In Montgomery, the elephants are fighting and it looks like residents who are concerned with education in Alabama may end up being the grass.
The elephants are the Alabama Education Association and the Alabama Republican Party, two sides personified by AEA's Executive Secretary Paul Hubbert and Gov. Bob Riley.
Although it would seem that the tussle is over who was to blame for Alabama's failure to make the cut in the first round of competition for a Race to the Top (RTTT) grant, what this really comes down to is a fight to determine whether the GOP or AEA will chart the course for the future of education in the state.

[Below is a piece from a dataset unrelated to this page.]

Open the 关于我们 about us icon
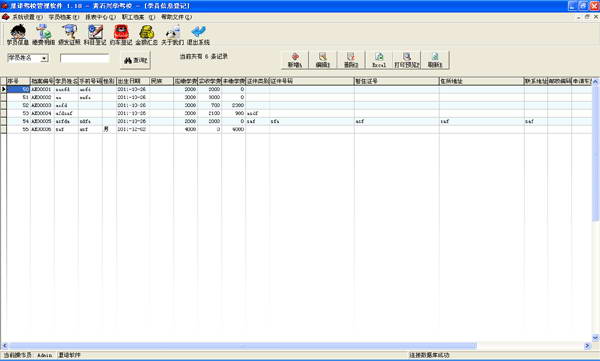(x=173, y=35)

(A disclaimer is needed. Clearly, people who are neither Republicans nor supporters of AEA feel they have a stake in this contest and have taken sides, but the elephants doing the fighting are Riley — and those who aspire to succeed him — and Hubbert.)
Alabama's RTTT failure has many fathers. Not having charter schools was one, though both sides admit that was not the only, or even the main reason. (Despite this, AEA continued to run anti-charter school TV commercials long after our grant application was rejected).
An even greater factor was the letter of "support" that AEA included in the application packet.
That letter, which was cited as a problem by four of the five reviewers who judged Alabama's submission, implied that "key areas of the plan" had been eliminated or likely would be once the grant was accepted. Without the teachers union behind it, little wonder the application did so poorly.
And what were the areas that AEA had either gotten removed from the plan or anticipated would be dropped?
• Regularly administered criterion-reference test.
• Including student achievement scores in tenure and compensation decisions.
• A plan to tie performance to career decisions.
• Dropping a proposed teacher evaluation system.
• Peer evaluations
• Paying teachers in fields like science, technology, engineering and math more than others.
• Getting involved in Teach For America, which offers alternative teaching certificates for people with skills and degrees other than in education.
The Republican Party has frequently cited this laundry list as ways of improving education. In most cases, AEA has opposed them. (The irony of the GOP supporting a plan advanced by a Democratic president and AEA coming out against it, is not lost on us).
So the fight is on. And if cooler and wiser heads do not prevail, the fight will continue until one side wins, one side loses, or both give up, exhausted, and nothing gets done.
The time has come for Paul Hubbert to sit down with GOP leaders and work out a compromise. If the fighting continues, the rest of us, the grass, will be the ones to feel the effects.